Donc, Fabrice envoyait une proposition très élaborée d’après ce que nous avions débattu auparavant et l’ajustait ensuite après mes remarques… et régulièrement pas du tout puisque l’essai n’avait nul besoin de correction ! Certes, quelques illustrations ont été retoquées, surtout au début de nos échanges, mais Fabrice, qui détenait tout de même pas mal de latitudes, a créé un univers unique et qui allait bien au-delà de ce que j’avais imaginé dans mon coin au tout début. L’art du cadrage et l’humour de Fabrice améliorèrent le récit considérablement.
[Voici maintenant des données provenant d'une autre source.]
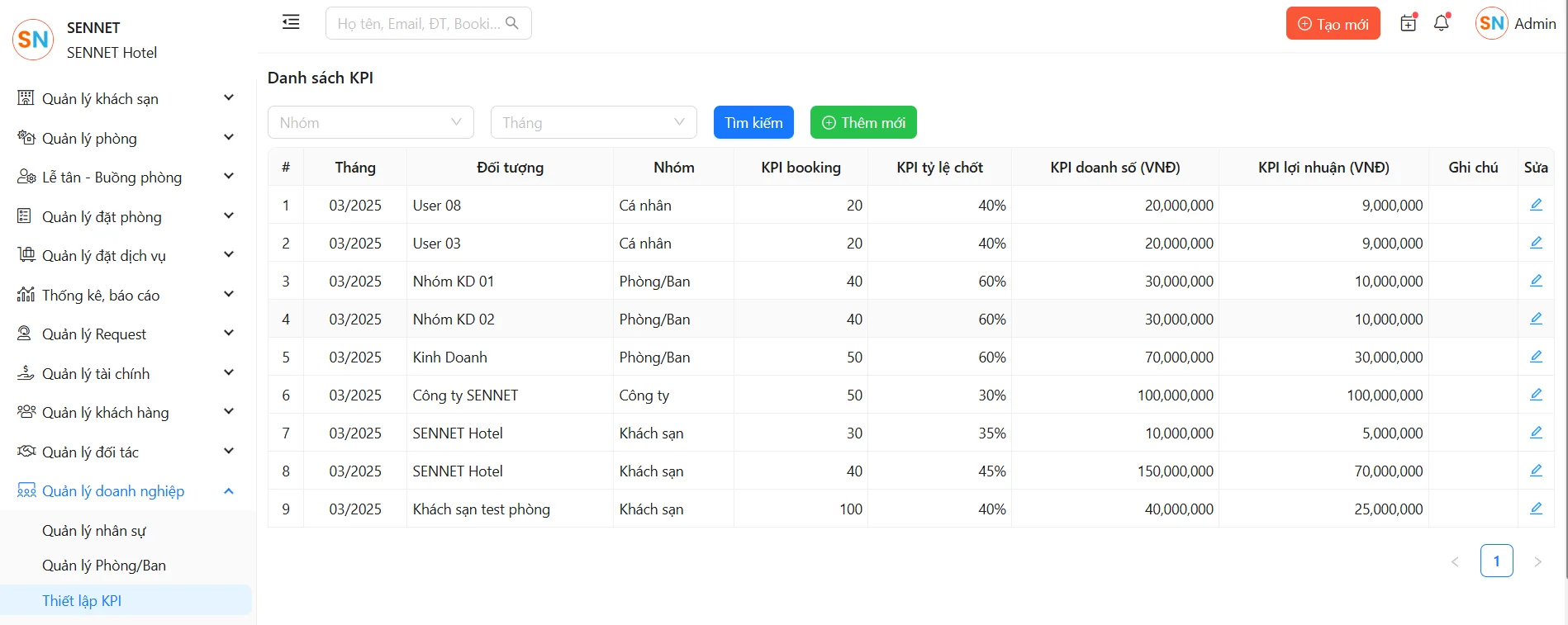Image resolution: width=1568 pixels, height=625 pixels.
Task: Click the green Thêm mới button
Action: click(862, 122)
Grâce à cela, j’ai pris l’habitude, quand je le pouvais, de demander à des illustrateurs de venir travailler sur certaines de mes nouvelles en donnant leur interprétation ou leur propre variation, mais sans mon intervention, cette fois-ci. La surprise est souvent au rendez-vous, le plaisir également, cela signifie que le texte fonctionne assez pour que l’artiste produise quelque chose à partir de ce matériau.
Daniel Riche a apprécié notre travail et l’a inclus dans l’anthologie qui est parue en 1999. Conformément au récit, les vingt et une illustrations qui constituaient le portfolio créé par Théophile Grandin fermèrent la nouvelle, mais aussi le volume, comme ils allaient le faire pour sa réédition. C’était mon premier texte « professionnel », publié en très bonne compagnie et il reçut plus tard un avis très sympathique de la part d’Étienne Barillier et de Raphaël Colson 1. L’absence de mon nom sur la couverture de l’ouvrage, due à une erreur du maquettiste résulte en définitive d’une justice immanente : la nouvelle reposait sur le grand talent de Fabrice (mais je l’ai tout de même eue mauvaise pendant pas mal d’années !)
Vingt-cinq ans plus tard, je proposais à Leo Dhayer de republier Une curiosité bibliophilique, revu et corrigé 2, accompagné de trois autres nouvelles chez Flatland : Gelée, écrite à la même époque et jamais présentée, réécrite pour la circonstance, et deux textes récents : Incident dans le métropolitain, et Le congrès dentaire de 1896, dans le recueil Fins de siècle. Il était devenu évident dès la genèse du projet que Fabrice y serait associé ! Le recueil est paru en 2024 et reprend pour Une curiosité bibliophilique les illustrations du recueil de 1999.
Restait une somme de travaux préparatoires, de croquis et de « crobards », de dessins abandonnés qui sommeillaient dans une chemise et que Fabrice m’adressait régulièrement par courrier avant de passer à la maison pour en discuter. Les essais (fort heureusement, des photocopies) étaient glissés dans une enveloppe de format A5, raison pour laquelle on trouvera quelques pliures sur les reproductions. La mise en ligne de ces travaux ajoute une coda à une histoire de presque vingt-cinq ans qui a retrouvé sa jouvence sous la très belle couverture façonnée par Leo Dhayer. Il semble inutile de commenter les différents essais, mais je vous incite à les comparer avec les dessins du volume…
Yves Letort : Fins de siècle, recueil illustré par Fabrice Le Minier — Flatland éditeur (2024)
1 : Étienne Barillier & Raphaël Colson : Tout le steampunk ! (2014).
2 : Grâce au professionnalisme d’Armelle Domenach.